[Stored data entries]
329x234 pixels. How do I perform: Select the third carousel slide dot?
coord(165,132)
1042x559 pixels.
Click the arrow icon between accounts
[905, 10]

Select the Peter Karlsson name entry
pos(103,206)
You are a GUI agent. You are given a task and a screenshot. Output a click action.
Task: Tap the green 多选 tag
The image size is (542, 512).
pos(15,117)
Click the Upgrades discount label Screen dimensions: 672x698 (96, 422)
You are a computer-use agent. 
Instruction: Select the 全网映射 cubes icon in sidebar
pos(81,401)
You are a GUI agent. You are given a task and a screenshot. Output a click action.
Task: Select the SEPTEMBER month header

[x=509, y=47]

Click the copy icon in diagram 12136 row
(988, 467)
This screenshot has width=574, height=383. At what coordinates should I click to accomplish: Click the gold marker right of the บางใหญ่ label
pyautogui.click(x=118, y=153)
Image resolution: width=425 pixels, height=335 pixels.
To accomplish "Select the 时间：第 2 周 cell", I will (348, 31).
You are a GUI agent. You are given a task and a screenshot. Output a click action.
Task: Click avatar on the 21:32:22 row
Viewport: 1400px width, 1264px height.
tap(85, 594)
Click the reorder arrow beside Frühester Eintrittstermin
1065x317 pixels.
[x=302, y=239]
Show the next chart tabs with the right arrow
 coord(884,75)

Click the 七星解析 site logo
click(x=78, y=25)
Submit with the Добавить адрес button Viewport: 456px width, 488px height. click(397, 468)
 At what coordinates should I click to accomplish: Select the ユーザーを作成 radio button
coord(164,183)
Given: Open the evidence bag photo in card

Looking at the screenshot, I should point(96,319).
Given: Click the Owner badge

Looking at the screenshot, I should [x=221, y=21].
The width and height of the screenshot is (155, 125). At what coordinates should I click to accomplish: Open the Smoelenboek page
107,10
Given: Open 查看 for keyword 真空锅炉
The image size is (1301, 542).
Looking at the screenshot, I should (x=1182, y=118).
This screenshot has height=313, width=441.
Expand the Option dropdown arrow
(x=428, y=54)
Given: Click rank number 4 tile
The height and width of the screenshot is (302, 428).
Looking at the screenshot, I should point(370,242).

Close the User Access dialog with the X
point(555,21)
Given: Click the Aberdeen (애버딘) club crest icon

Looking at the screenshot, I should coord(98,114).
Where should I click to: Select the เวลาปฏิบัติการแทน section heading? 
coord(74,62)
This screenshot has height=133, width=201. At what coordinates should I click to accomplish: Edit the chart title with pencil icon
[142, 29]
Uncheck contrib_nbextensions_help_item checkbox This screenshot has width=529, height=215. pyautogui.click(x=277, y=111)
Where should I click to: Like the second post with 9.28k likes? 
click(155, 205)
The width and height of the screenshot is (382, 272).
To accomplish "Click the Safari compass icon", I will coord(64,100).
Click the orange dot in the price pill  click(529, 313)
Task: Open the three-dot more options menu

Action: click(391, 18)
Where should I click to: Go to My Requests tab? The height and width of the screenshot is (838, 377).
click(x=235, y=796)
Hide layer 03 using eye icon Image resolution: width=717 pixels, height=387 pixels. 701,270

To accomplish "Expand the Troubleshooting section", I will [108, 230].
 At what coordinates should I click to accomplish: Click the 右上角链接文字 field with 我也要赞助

- [WHAT YOU HAVE TO DO]: Print all of the entries again, exactly as written.

- [PROBLEM SOLUTION]:
329x234 pixels. How do I perform: Select the third carousel slide dot?
coord(165,132)
1042x559 pixels.
Click the arrow icon between accounts
[905, 10]

Select the Peter Karlsson name entry
pos(103,206)
You are a GUI agent. You are given a task and a screenshot. Output a click action.
Task: Tap the green 多选 tag
The image size is (542, 512).
pos(15,117)
Click the Upgrades discount label Screen dimensions: 672x698 (96, 422)
You are a computer-use agent. 
Instruction: Select the 全网映射 cubes icon in sidebar
pos(81,401)
You are a GUI agent. You are given a task and a screenshot. Output a click action.
Task: Select the SEPTEMBER month header

[x=509, y=47]

Click the copy icon in diagram 12136 row
(988, 467)
This screenshot has width=574, height=383. At what coordinates should I click to accomplish: Click the gold marker right of the บางใหญ่ label
pyautogui.click(x=118, y=153)
Image resolution: width=425 pixels, height=335 pixels.
To accomplish "Select the 时间：第 2 周 cell", I will (348, 31).
You are a GUI agent. You are given a task and a screenshot. Output a click action.
Task: Click avatar on the 21:32:22 row
Viewport: 1400px width, 1264px height.
tap(85, 594)
Click the reorder arrow beside Frühester Eintrittstermin
1065x317 pixels.
[x=302, y=239]
Show the next chart tabs with the right arrow
 coord(884,75)

Click the 七星解析 site logo
click(x=78, y=25)
Submit with the Добавить адрес button Viewport: 456px width, 488px height. click(397, 468)
 At what coordinates should I click to accomplish: Select the ユーザーを作成 radio button
coord(164,183)
Given: Open the evidence bag photo in card

Looking at the screenshot, I should point(96,319).
Given: Click the Owner badge

Looking at the screenshot, I should [x=221, y=21].
The width and height of the screenshot is (155, 125). At what coordinates should I click to accomplish: Open the Smoelenboek page
107,10
Given: Open 查看 for keyword 真空锅炉
The image size is (1301, 542).
Looking at the screenshot, I should (x=1182, y=118).
This screenshot has height=313, width=441.
Expand the Option dropdown arrow
(x=428, y=54)
Given: Click rank number 4 tile
The height and width of the screenshot is (302, 428).
Looking at the screenshot, I should point(370,242).

Close the User Access dialog with the X
point(555,21)
Given: Click the Aberdeen (애버딘) club crest icon

Looking at the screenshot, I should coord(98,114).
Where should I click to: Select the เวลาปฏิบัติการแทน section heading? 
coord(74,62)
This screenshot has height=133, width=201. At what coordinates should I click to accomplish: Edit the chart title with pencil icon
[142, 29]
Uncheck contrib_nbextensions_help_item checkbox This screenshot has width=529, height=215. pyautogui.click(x=277, y=111)
Where should I click to: Like the second post with 9.28k likes? 
click(155, 205)
The width and height of the screenshot is (382, 272).
To accomplish "Click the Safari compass icon", I will coord(64,100).
Click the orange dot in the price pill  click(529, 313)
Task: Open the three-dot more options menu

Action: click(391, 18)
Where should I click to: Go to My Requests tab? The height and width of the screenshot is (838, 377).
click(x=235, y=796)
Hide layer 03 using eye icon Image resolution: width=717 pixels, height=387 pixels. 701,270

To accomplish "Expand the Troubleshooting section", I will [108, 230].
 At what coordinates should I click to accomplish: Click the 右上角链接文字 field with 我也要赞助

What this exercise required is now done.